» ACTION ITEM:
Determine how many lines below contain the string "agent" and give that number without anything else.

» INFORMATION SHOWN:
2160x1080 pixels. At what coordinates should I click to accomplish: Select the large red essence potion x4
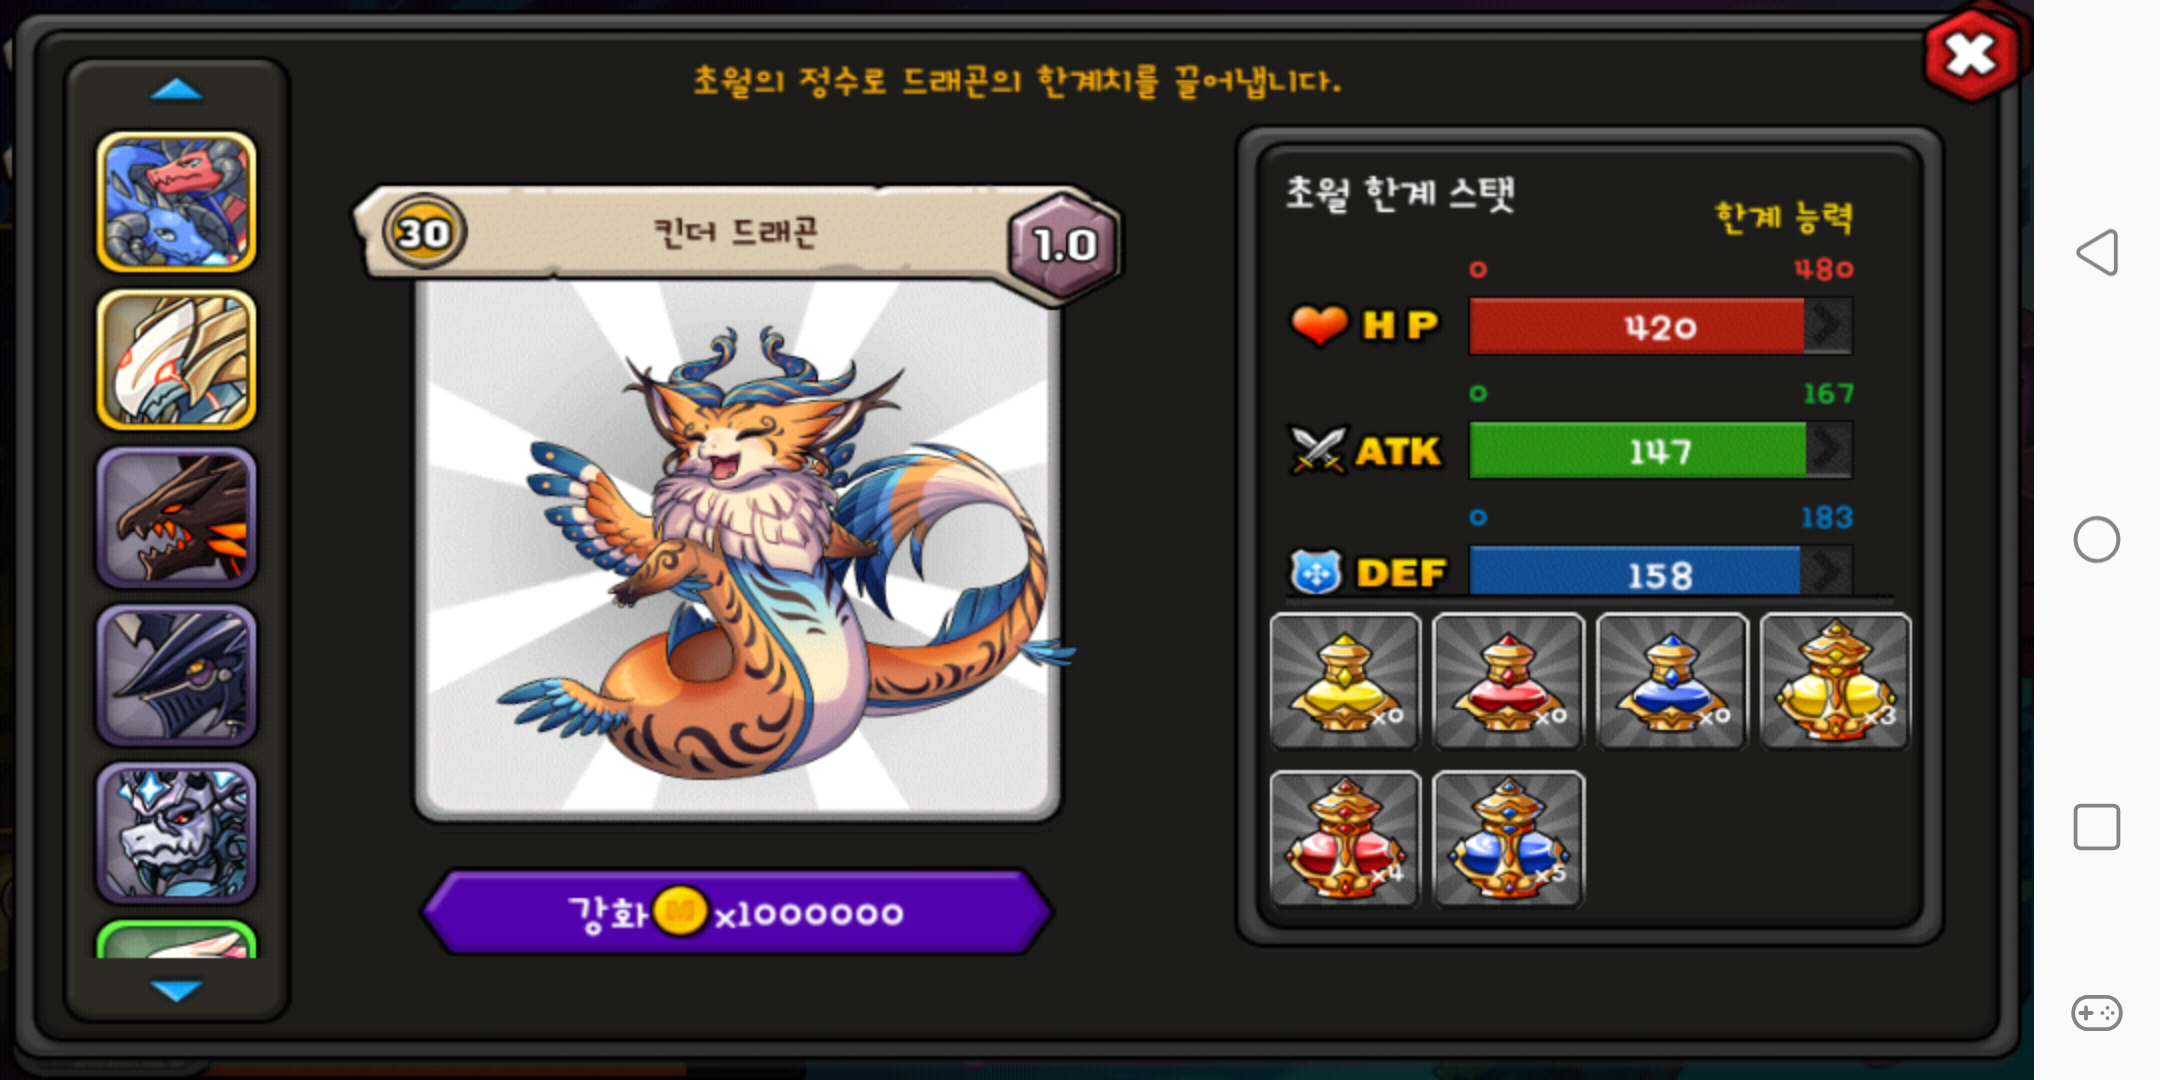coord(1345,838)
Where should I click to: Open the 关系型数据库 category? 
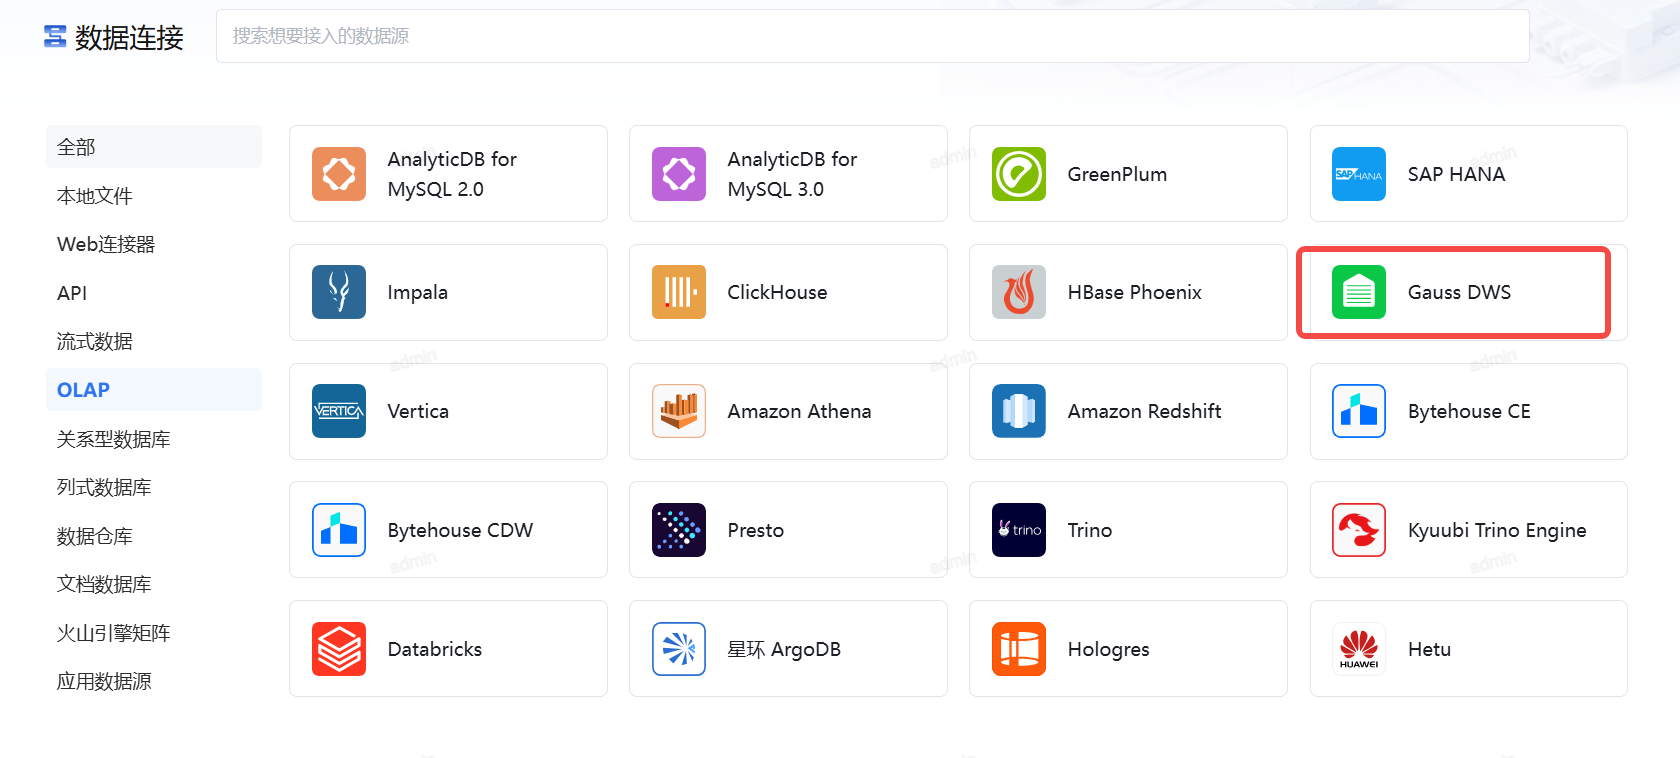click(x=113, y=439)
...
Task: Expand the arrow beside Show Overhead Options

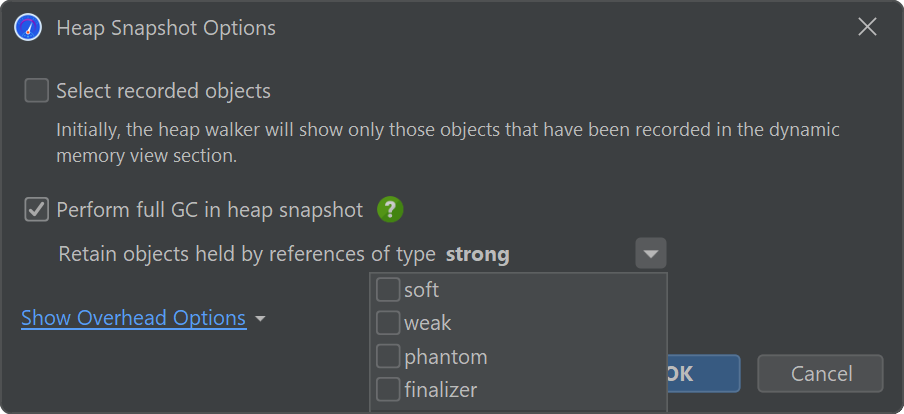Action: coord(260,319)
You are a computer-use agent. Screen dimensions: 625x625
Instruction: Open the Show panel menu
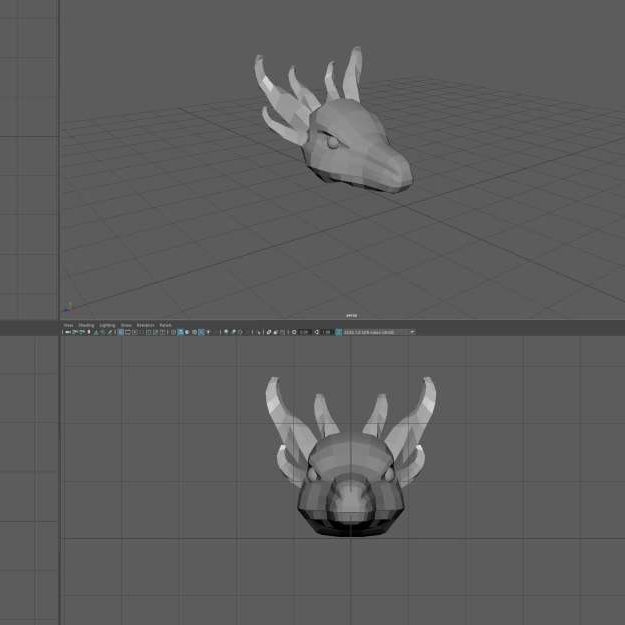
...
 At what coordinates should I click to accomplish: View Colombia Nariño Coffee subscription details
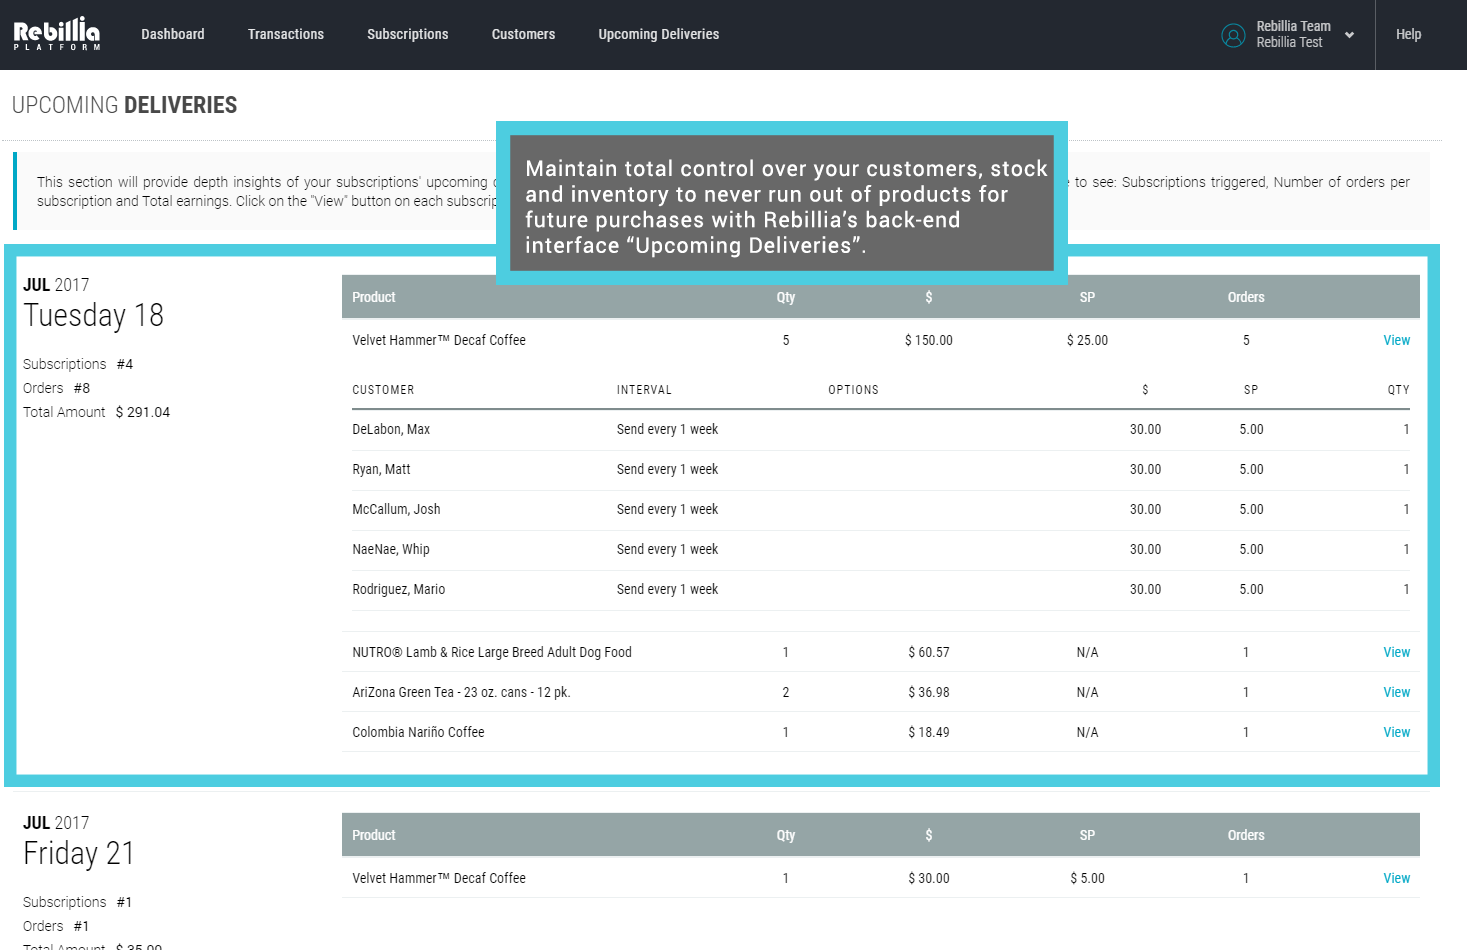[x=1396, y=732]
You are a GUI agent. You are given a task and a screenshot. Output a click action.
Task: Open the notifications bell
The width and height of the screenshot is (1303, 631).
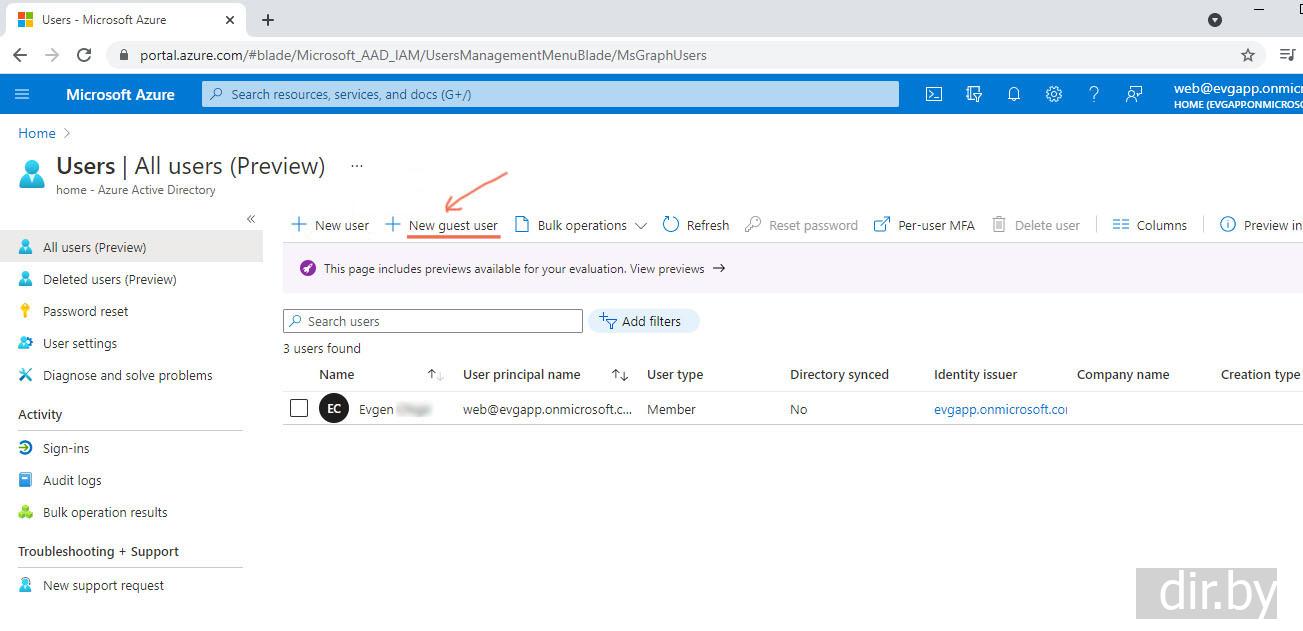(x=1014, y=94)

» WRITTEN SOLUTION:
2